- What needs to be done
Copy every one of the records below line for line, without changing anything.

- Dataset

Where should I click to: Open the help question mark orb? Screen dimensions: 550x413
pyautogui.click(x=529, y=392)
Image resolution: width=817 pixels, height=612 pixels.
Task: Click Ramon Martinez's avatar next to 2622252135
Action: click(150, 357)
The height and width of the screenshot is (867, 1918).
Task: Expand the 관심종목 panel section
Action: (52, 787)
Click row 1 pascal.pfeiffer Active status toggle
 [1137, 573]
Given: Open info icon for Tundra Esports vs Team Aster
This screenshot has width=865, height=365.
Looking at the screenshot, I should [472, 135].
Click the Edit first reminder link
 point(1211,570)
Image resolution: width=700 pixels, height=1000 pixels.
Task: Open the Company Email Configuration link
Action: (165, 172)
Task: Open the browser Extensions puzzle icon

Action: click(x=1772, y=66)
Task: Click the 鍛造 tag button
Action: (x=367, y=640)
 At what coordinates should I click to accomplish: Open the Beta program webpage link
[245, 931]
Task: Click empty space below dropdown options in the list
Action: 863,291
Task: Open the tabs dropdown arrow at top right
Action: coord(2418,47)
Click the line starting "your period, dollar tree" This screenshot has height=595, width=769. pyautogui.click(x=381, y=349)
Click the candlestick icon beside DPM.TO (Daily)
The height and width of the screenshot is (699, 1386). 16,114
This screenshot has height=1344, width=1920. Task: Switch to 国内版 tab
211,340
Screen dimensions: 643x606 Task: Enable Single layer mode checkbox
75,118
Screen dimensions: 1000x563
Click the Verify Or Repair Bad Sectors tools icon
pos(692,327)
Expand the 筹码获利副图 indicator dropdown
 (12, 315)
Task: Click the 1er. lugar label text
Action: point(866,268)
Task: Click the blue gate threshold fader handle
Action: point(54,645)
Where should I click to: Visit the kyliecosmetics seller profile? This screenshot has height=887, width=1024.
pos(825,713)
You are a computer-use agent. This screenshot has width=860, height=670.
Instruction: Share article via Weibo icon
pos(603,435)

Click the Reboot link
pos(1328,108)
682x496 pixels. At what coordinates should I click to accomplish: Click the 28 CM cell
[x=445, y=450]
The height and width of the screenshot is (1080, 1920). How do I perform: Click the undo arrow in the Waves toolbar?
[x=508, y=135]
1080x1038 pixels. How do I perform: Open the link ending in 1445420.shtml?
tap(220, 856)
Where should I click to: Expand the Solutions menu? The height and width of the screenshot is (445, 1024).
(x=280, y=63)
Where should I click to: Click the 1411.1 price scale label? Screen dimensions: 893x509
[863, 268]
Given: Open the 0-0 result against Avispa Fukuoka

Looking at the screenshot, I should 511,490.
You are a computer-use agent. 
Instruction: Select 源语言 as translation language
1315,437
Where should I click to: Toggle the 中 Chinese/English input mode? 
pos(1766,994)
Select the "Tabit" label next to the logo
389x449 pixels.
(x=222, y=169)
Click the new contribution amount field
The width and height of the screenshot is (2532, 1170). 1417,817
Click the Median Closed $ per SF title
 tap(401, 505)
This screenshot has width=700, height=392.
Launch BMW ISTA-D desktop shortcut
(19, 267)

- Response to the exercise
Where should I click to: Open the help question mark orb? Screen dimensions: 550x413
pyautogui.click(x=529, y=392)
Image resolution: width=817 pixels, height=612 pixels.
Task: Click Ramon Martinez's avatar next to 2622252135
Action: click(150, 357)
The height and width of the screenshot is (867, 1918).
Task: Expand the 관심종목 panel section
Action: (52, 787)
Click row 1 pascal.pfeiffer Active status toggle
 [1137, 573]
Given: Open info icon for Tundra Esports vs Team Aster
This screenshot has width=865, height=365.
Looking at the screenshot, I should [472, 135].
Click the Edit first reminder link
 point(1211,570)
Image resolution: width=700 pixels, height=1000 pixels.
Task: Open the Company Email Configuration link
Action: (165, 172)
Task: Open the browser Extensions puzzle icon

Action: click(x=1772, y=66)
Task: Click the 鍛造 tag button
Action: (x=367, y=640)
 At what coordinates should I click to accomplish: Open the Beta program webpage link
[245, 931]
Task: Click empty space below dropdown options in the list
Action: 863,291
Task: Open the tabs dropdown arrow at top right
Action: coord(2418,47)
Click the line starting "your period, dollar tree" This screenshot has height=595, width=769. pyautogui.click(x=381, y=349)
Click the candlestick icon beside DPM.TO (Daily)
The height and width of the screenshot is (699, 1386). 16,114
This screenshot has height=1344, width=1920. Task: Switch to 国内版 tab
211,340
Screen dimensions: 643x606 Task: Enable Single layer mode checkbox
75,118
Screen dimensions: 1000x563
Click the Verify Or Repair Bad Sectors tools icon
pos(692,327)
Expand the 筹码获利副图 indicator dropdown
 (12, 315)
Task: Click the 1er. lugar label text
Action: point(866,268)
Task: Click the blue gate threshold fader handle
Action: point(54,645)
Where should I click to: Visit the kyliecosmetics seller profile? This screenshot has height=887, width=1024.
pos(825,713)
You are a computer-use agent. This screenshot has width=860, height=670.
Instruction: Share article via Weibo icon
pos(603,435)

Click the Reboot link
pos(1328,108)
682x496 pixels. At what coordinates should I click to accomplish: Click the 28 CM cell
[x=445, y=450]
The height and width of the screenshot is (1080, 1920). How do I perform: Click the undo arrow in the Waves toolbar?
[x=508, y=135]
1080x1038 pixels. How do I perform: Open the link ending in 1445420.shtml?
tap(220, 856)
Where should I click to: Expand the Solutions menu? The height and width of the screenshot is (445, 1024).
(x=280, y=63)
Where should I click to: Click the 1411.1 price scale label? Screen dimensions: 893x509
[863, 268]
Given: Open the 0-0 result against Avispa Fukuoka

Looking at the screenshot, I should 511,490.
You are a computer-use agent. 
Instruction: Select 源语言 as translation language
1315,437
Where should I click to: Toggle the 中 Chinese/English input mode? 
pos(1766,994)
Select the "Tabit" label next to the logo
389x449 pixels.
(x=222, y=169)
Click the new contribution amount field
The width and height of the screenshot is (2532, 1170). 1417,817
Click the Median Closed $ per SF title
 tap(401, 505)
This screenshot has width=700, height=392.
Launch BMW ISTA-D desktop shortcut
(19, 267)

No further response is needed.